Ницше обрушивался на один из главных постулатов христианской веры в вечное существование по милости Бога в потустороннем мире. Ему казалось абсурдом то, что смерть должна быть искуплением первородного греха Адама и Евы. Он высказал поразительную, на первый взгляд, мысль о том, что чем сильнее воля к жизни, тем ужаснее страх смерти. И как можно жить, не думая о смерти, а зная о ее неумолимости и неизбежности, не бояться ее? Древние греки, чтобы выдержать такое понимание реальности, создали свою трагедию, в которой происходило как бы полное погружение человека в смерть. Причину заката древнегреческой трагедии Ницше усматривал в том, что уже в пьесах Еврипида появилась идея диалектического развития как следствие сократовского рационализма и веры в мощь науки. Сократ стал для Ницше символом реальной потенции духа с магическим воздействием. Вместе с тем Ницше твердо верил в то, что и наука имеет свои пределы. В исследовании отдельных явлений она, по его мнению, в конце концов, непременно натыкается на то первоначало, которое уже невозможно познать рационально. И тогда наука переходит в искусство, а ее методы - в инстинкты жизни. Так что искусство неизбежно корректирует и дополняет науку. Это положение стало краеугольным камнем основ «философии жизни» Ницше.

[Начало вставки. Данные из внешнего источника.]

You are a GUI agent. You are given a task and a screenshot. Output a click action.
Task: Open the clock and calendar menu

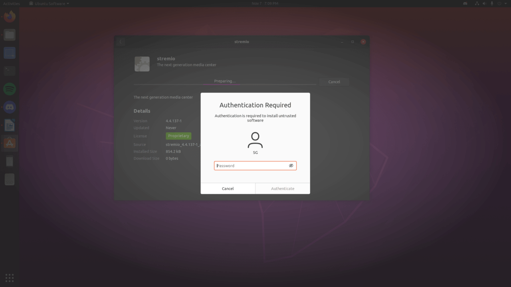(x=265, y=4)
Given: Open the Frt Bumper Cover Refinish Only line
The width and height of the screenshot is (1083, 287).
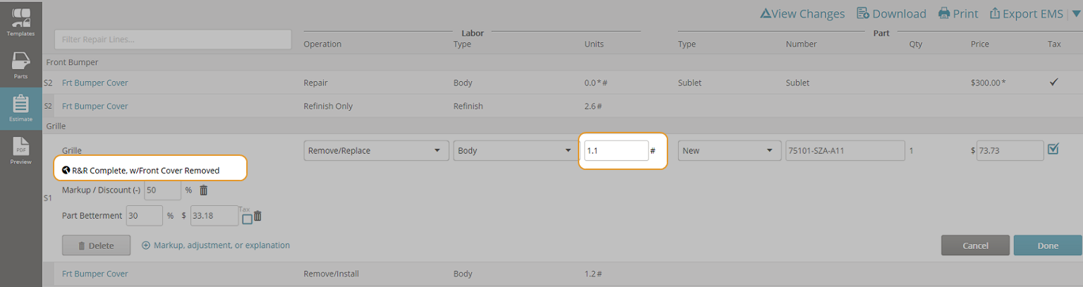Looking at the screenshot, I should [x=95, y=106].
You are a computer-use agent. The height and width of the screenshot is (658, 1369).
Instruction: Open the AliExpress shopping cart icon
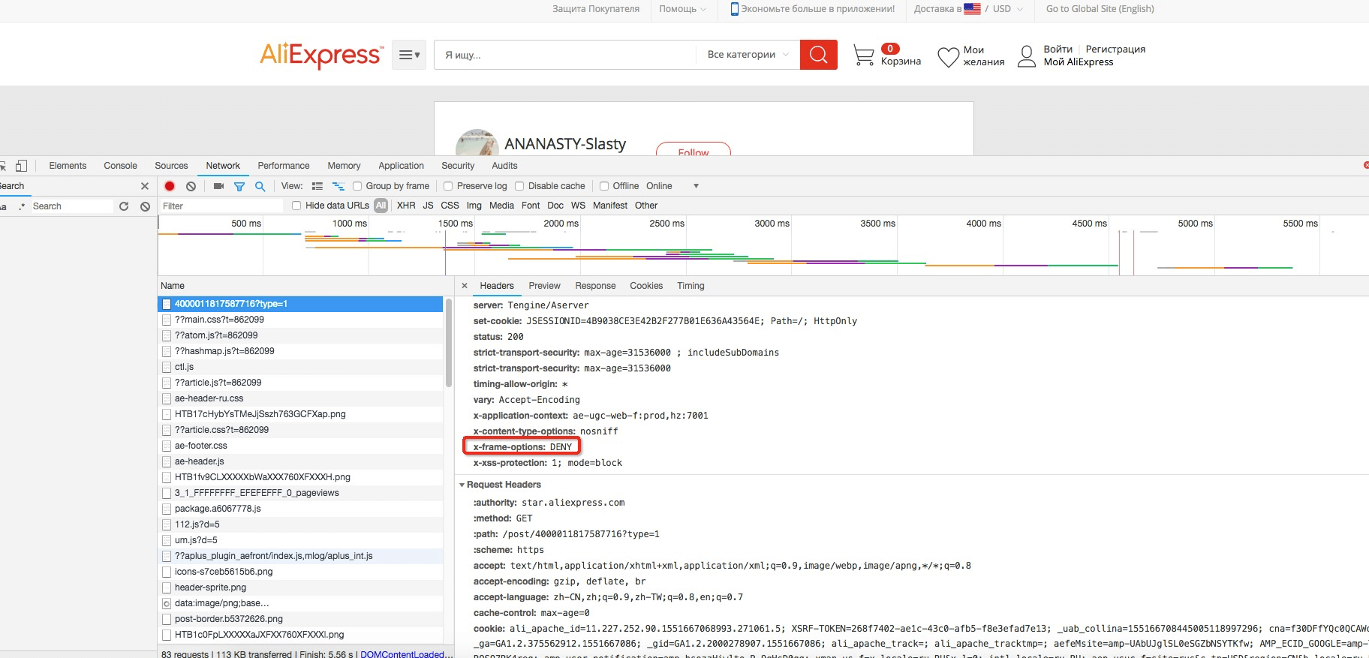[863, 55]
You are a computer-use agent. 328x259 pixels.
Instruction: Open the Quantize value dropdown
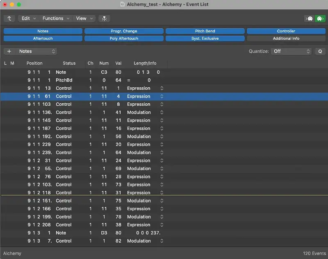coord(292,51)
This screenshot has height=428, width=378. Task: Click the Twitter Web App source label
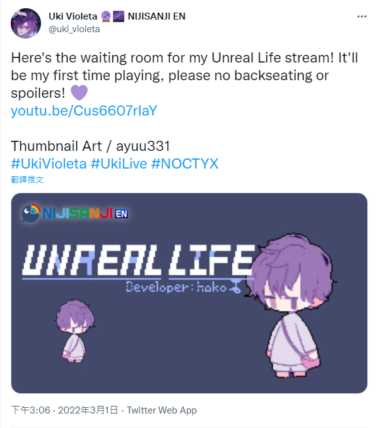162,410
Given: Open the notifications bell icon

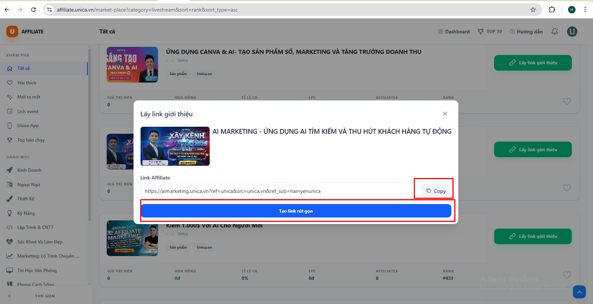Looking at the screenshot, I should (554, 32).
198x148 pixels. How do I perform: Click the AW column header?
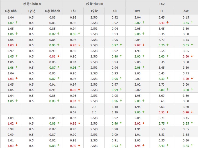[x=186, y=11]
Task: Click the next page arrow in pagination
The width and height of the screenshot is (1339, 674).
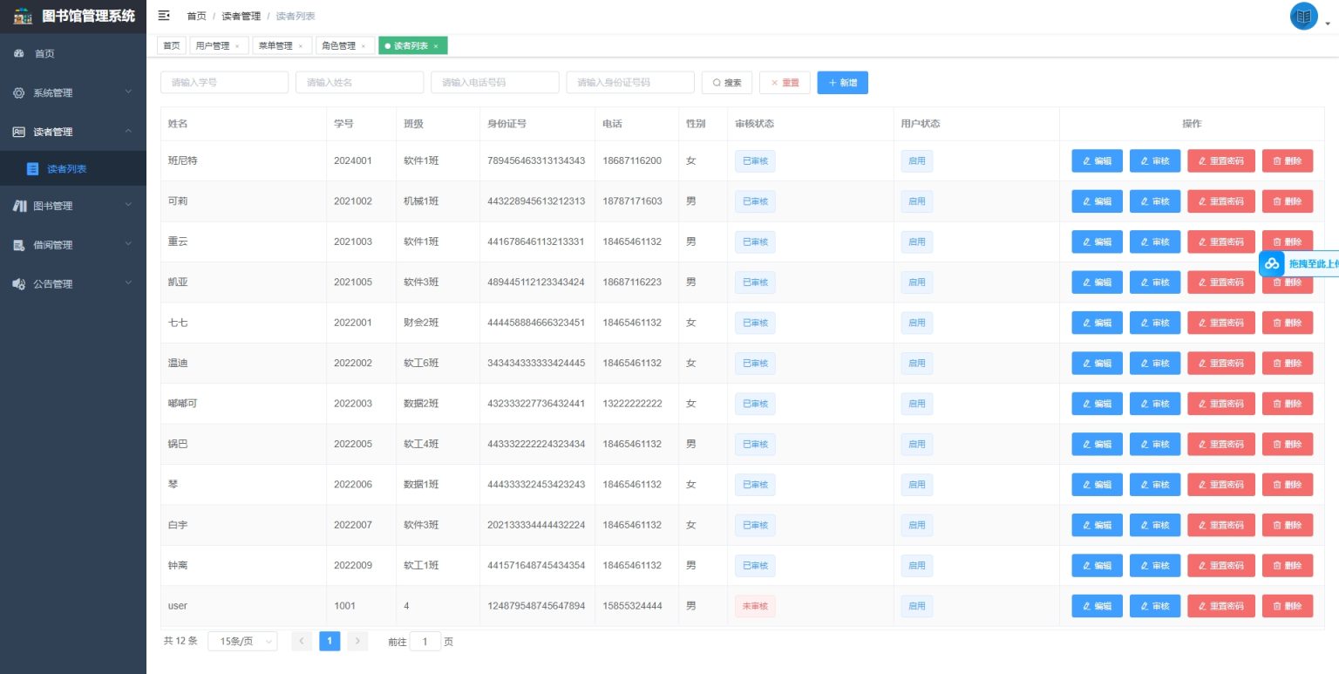Action: tap(357, 642)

Такое противоречивое переплетение характерно не только для книги, но и, что не менее существенно, для самого автора. Не случайно в январе 1870 г. Ницше писал:

«Наука, искусство и философия столь тесно переплелись во мне, что в любом случае мне придется однажды родить кентавра».

Кентавром этим и стало «Рождение трагедии» - прощальная песнь филологии, встреченная коллегами явно прохладно. Более того, «Рождение трагедии» имело зашифрованный смысл: под камуфляжем темы отношения Шопенгауэра и Вагнера к эллинству скрывалось главное - отношения эллинства и христианства, причем древняя Греция являла собой своего рода трамплин для прыжка в современность, для сильного удара по церковному, по существу, антихристианскому тоталитаризму. Впервые эллинский феномен диогностировался в опасном измерении психопатологии, где винкельмановско-шиллеровская гипсовая Греция оборачивалась бесноватым оскалом болезни, а сам «феномен» исчерпывался моментами перемирия между двумя богами, ночным Дионисом и солнечным Аполлоном, - по существу настоящей борьбой с собственным безумием под маской олимпийского спокойствия и автаркии. Еще раз: дело шло не о научной значимости этой ясновидческой диагностики; скорее напротив, от нее и зависела значимость самой науки, - дело шло о новом видении вещей, менее всего - древних, более всего - злободневных; приемы классической филологии сплошь и рядом преображались в предлоги; сама Греция выросла в гигантский предлог… к философии Фридриха Ницше. Самой неотвлеченной, и вместе с тем самой радикальной и самой опасной философии из когда-либо бывших. Самой, говоря вслед за ним одинокой… Уходя из дома ученных, он уходил не в вагнеровский пессимизм, как могло бы поначалу показаться даже ему самому. «Юмор моего положения в том, что меня будут путать - с бывшим базельским профессором, господином доктором Фридрихом Ницше. Черта с два! Что мне до этого господина!» Впереди простирались считанные годы неисповедимого: «научно-мертвый» дух музыки, которому предстояло еще доказать первую бурю юношеского вдохновения действительно родившейся из него трагедией.